After a late start in her movie career, the inimitable West’s career spanned the period from the 1930s to shortly before her death in 1980. She is remembered by fans for the clever double sexual entendre she often employed to sneak humor and sex appeal past stodgy film industry censors. She is interred in Cypress Hills Cemetery in Brooklyn with her family.
Mary Jane West was born Aug. 17, 1893. Although sources debate where exactly she was born, she spent her early years in various neighborhoods in Brooklyn and Woodhaven.
Her father John was a prizefighter known as “Battlin’ Jack West” and mother Matilda was a fashion model. She began singing and dancing at local churches and amateur venues at 5 and later at Neir’s Tavern, which still stands on 78th Street in Woodhaven.
The girl from Queens wowed crowds, and in her teens moved on to vaudeville. The New York Times was quick to catch her rising star, raving about the “girl named Mae West, hitherto unknown, pleased by her grotesquerie and snappy way of singing and dancing.”
By the 1920s, the future Hollywood star was penning her own sensual, risqué plays, and in 1926 wrote, directed and starred in her first Broadway play simply titled “Sex.”
West was prosecuted on morals charges for her role in the bawdy production and was sent to prison on Welfare Island for 10 days. The increased media attention from the incident merely heightened her reputation as a sex symbol constantly pushing the envelope of acceptable behavior. Unchastened by her stint in jail, her shows continued to address controversial topics such as homosexuality in front of packed audiences.

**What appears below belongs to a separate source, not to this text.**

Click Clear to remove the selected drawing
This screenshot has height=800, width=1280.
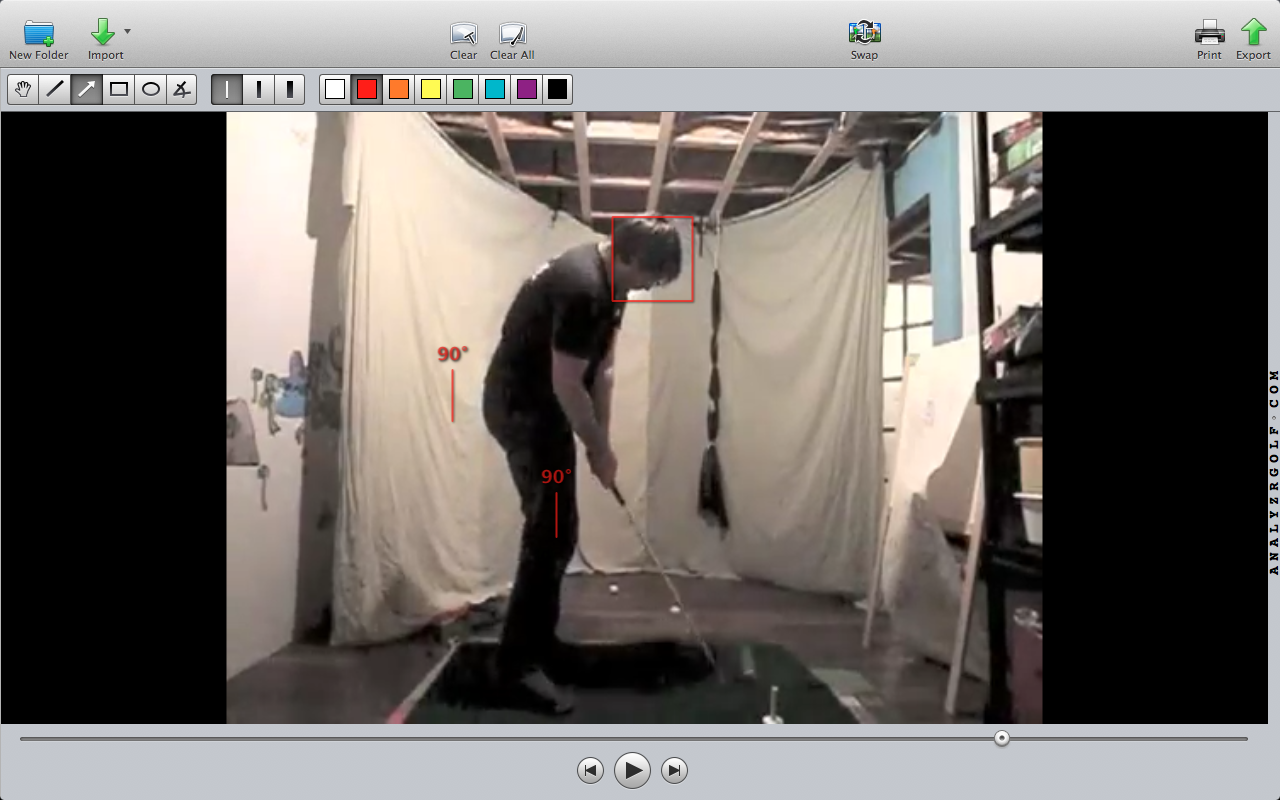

At 40, the lights of Hollywood beckoned the multitalented star. After making her debut in the romantic drama “Night after Night” in 1932, the sex symbol with the curving, swaying hips and sultry voice went on to star in a total of 12 films.
West’s greatest hit may have come the following year when she was paired with leading man Cary Grant in the box office hit “I’m No Angel.” By 1935, she earned more money than anyone in the United States other than William Randolph Hearst. Decades later, her film career truly went full circle in the 1978 film “Sextette,” her swan song in an unforgettable career spanning five decades.
Alongside Timothy Dalton, Tony Curtis and Ringo Starr, the grande dame of the silver screen was reunited with George Raft, her “Night after Night” co-star separated by nearly 50 years of fame and glamour.
One of the greatest actresses of her time, the Hollywood star remained active until the 1970s and stayed in touch with the pop culture scene. In 1964, she guest starred on the sitcom “Mister Ed,” and later recorded a rock album titled “Great Balls of Fire.” The Beatles even selected Mae West to appear on the cover of their 1967 album “Sgt. Pepper’s Lonely Hearts Club Band.” Some of her later films, such as Gore Vidal’s “Myra Breckinridge,” did not attain mainstream success but became cult hits.
In late 1980, the still formidable actress suffered two strokes. She fought on for a while, but died at home in November.
Reflecting on a career on the silver screen, she remarked, “Personality is the glitter that sends your little gleam across the footlights and the orchestra pit into that big black space where the audience is.”
Standing only five feet tall, she was larger than life on stage and in person.